This invention relates, in general, to bubble memories and, in particular, to lattice file bubble memory techniques.
Reference is made to in the article by Cohen and Chang, Proceedings of "IEEE" Volume 63, Number 8, August, 1975, entitled, "The Frontiers of Magnetic Bubble Technology", as an example of the existing state of the art in lattice file memories. In this article, the authors discuss the improvement in the packing density in bubble lattice file configurations over existing bubble memories of the non-lattice file type utilizing a stable two-dimensional hexagonal closely-packed array of bubbles created in a bubble film and maintained under bias fields leading to states intermediate between stripout and collapse conditions. The bubble diameter and lattice spacing are determined by the applied bias field, the bubble-bubble interactions and magnetic constants of the bubble film.
As desribed in the article, the coding scheme in bubble lattice files makes use of different kinds of domain walls which separate the two states of oppositely directed magnetization inside and outside the bubble. The two simple structures are the "S = 1" state and the "S = 0" state; the latter having opposing senses of magnetization associated with the two halves of the wall separated by vertical boundaries known as "Bloch lines" to distinquish the latter from the S = 1 state which has no "Bloch lines". Since the bubbles associated with both states are magnetostatically identical, digital 1's and 0's are arbitrarily identified as, for example, "1" is S = 1 and "0" is S = 0 of the appropriate lattice sites. The article then goes on to describe a device for detecting the state of reading, writing and accessing the bubbles in the lattice.
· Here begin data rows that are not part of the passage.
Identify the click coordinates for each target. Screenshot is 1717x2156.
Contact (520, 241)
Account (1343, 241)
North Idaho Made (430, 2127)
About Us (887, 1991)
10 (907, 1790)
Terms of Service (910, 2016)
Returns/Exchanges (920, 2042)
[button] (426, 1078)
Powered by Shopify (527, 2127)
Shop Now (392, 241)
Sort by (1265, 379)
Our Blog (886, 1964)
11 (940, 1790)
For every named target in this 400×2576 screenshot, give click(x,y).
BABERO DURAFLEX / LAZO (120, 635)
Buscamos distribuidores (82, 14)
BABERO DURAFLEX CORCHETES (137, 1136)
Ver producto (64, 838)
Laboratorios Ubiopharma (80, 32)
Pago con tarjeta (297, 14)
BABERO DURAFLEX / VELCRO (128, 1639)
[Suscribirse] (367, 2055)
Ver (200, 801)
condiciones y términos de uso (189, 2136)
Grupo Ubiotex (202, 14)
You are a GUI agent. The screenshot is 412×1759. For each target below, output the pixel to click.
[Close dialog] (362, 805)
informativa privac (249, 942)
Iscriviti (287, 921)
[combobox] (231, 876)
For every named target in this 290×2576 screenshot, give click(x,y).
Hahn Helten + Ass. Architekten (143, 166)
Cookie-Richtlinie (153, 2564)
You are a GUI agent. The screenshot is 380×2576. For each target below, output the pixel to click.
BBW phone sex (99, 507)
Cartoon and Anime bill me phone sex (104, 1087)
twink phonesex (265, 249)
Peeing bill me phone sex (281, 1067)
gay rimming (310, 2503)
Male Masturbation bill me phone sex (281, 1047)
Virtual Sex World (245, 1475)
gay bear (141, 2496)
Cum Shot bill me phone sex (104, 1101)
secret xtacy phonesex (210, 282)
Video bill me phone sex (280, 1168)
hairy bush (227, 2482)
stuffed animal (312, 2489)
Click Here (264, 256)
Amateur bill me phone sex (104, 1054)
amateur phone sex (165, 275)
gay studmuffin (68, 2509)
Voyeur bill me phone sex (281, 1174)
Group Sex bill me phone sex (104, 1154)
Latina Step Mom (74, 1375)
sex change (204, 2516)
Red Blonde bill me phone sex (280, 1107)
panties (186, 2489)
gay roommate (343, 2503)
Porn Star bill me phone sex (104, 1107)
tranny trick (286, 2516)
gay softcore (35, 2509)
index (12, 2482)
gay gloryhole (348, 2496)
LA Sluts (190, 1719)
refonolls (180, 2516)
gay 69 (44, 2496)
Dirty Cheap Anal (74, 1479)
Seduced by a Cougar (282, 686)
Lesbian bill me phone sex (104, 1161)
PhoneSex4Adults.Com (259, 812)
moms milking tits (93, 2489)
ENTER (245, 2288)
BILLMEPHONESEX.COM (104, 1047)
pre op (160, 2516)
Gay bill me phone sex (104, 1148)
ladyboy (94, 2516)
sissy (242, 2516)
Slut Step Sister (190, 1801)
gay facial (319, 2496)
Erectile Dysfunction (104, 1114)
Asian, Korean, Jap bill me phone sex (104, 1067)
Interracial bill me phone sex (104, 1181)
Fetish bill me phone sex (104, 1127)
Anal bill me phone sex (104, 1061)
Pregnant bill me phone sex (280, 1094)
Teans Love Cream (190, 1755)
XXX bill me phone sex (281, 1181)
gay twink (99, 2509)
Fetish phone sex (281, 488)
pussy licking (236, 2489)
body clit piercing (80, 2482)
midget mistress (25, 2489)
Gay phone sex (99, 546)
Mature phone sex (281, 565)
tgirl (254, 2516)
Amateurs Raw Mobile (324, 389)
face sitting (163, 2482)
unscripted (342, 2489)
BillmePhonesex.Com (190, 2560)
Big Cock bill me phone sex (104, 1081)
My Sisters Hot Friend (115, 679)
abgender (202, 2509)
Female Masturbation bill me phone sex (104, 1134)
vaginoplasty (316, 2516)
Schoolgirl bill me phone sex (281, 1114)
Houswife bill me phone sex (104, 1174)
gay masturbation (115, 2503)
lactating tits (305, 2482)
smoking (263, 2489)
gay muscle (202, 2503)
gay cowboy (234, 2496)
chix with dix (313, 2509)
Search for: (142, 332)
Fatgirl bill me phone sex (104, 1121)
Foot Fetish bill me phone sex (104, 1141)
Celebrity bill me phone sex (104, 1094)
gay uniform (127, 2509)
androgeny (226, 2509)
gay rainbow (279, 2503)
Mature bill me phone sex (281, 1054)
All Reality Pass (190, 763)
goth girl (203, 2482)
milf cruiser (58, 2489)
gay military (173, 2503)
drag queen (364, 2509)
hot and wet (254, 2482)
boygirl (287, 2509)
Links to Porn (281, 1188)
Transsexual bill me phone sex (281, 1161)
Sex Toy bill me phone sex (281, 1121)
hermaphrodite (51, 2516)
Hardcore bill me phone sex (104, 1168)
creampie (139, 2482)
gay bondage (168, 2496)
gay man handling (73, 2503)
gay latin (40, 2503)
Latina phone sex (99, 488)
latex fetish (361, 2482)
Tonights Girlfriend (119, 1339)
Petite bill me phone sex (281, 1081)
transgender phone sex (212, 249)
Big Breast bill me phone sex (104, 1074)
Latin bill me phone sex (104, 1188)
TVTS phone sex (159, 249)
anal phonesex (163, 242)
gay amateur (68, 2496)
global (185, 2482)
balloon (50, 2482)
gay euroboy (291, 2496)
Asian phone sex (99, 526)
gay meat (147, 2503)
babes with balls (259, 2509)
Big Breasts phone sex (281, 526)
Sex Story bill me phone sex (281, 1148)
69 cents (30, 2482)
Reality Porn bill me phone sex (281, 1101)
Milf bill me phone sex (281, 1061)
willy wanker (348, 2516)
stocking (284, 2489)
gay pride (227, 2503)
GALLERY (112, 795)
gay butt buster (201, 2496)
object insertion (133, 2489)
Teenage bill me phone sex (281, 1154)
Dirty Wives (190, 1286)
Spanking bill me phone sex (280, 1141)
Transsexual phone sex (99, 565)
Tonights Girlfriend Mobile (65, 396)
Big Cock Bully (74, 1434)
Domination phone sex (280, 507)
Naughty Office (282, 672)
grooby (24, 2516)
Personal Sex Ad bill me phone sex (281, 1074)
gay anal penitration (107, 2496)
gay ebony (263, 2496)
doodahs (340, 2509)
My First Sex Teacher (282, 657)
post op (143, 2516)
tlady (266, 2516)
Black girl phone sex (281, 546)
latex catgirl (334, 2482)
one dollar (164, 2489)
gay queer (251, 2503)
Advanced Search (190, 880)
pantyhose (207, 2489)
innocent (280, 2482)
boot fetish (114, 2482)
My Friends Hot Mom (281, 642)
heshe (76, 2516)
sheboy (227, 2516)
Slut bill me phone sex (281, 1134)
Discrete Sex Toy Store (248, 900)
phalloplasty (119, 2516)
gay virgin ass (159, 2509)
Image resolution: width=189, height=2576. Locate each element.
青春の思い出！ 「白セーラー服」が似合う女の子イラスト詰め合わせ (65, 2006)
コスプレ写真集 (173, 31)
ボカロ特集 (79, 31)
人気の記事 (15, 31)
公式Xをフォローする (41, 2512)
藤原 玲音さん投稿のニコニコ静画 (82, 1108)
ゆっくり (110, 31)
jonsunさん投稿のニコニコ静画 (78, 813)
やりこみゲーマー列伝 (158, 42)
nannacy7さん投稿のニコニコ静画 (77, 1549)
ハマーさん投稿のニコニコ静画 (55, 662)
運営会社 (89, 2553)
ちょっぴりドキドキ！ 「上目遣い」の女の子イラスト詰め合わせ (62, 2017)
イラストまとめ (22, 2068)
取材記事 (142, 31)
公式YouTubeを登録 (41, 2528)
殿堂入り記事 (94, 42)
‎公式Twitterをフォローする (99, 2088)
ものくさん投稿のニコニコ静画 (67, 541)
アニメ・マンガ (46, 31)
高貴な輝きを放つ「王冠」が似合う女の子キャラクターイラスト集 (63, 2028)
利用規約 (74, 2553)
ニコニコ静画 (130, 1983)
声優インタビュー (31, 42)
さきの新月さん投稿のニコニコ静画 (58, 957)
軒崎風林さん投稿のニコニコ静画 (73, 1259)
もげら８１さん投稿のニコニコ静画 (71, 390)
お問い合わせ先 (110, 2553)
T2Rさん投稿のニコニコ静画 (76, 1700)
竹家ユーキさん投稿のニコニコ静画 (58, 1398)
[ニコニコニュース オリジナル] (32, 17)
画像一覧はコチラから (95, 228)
In the prior art device described in the Cohen et al article, the bubble lattice is bounded at the top and bottom by horizontal barriers formed by making the bubble film thicker in the region outside the lattice or active area so that magnetostatic forces keep the bubbles within these barriers. Buffer regions on the right and left sides of the lattice area are formed by extra columns of "dummy" bubbles or by horizontal stripped-out domains. Data is accessed by translating the entire lattice horizontally along the rows of the lattice so that various columns of bubbles are brought at will into coincidence with the access channels. These access channels, as well as the buffer regions, are canted in accordance with the symmetry of the hexagonal array. Reading and writing is then carried out by moving the column of bubbles along an access channel to an appropriate write or read station. In order to move the bubbles along the array, pairs of conductors connected in series are spaced periodically along the array and an appropriate bipolar excitation pulses of these pairs generate the perpendicular field gradients.
For reading the data, the state of the bubble is detected by utilizing the fact that in a gradient field S = 0 bubbles travel along the gradient, while S = 1 bubbles move with a velocity component normal to the gradient, thus, two categories of bubbles may be moved in different channels and their presence or absence is sensed magnetoresistively.
The writing operation is performed by pulsing a conductor line so that a local transient in the perpendicular bias field is created. The local bias field transient causes the generation of a S = 1 state in the absence of a substantial in-plain field while an S = 0 state is created in its presence.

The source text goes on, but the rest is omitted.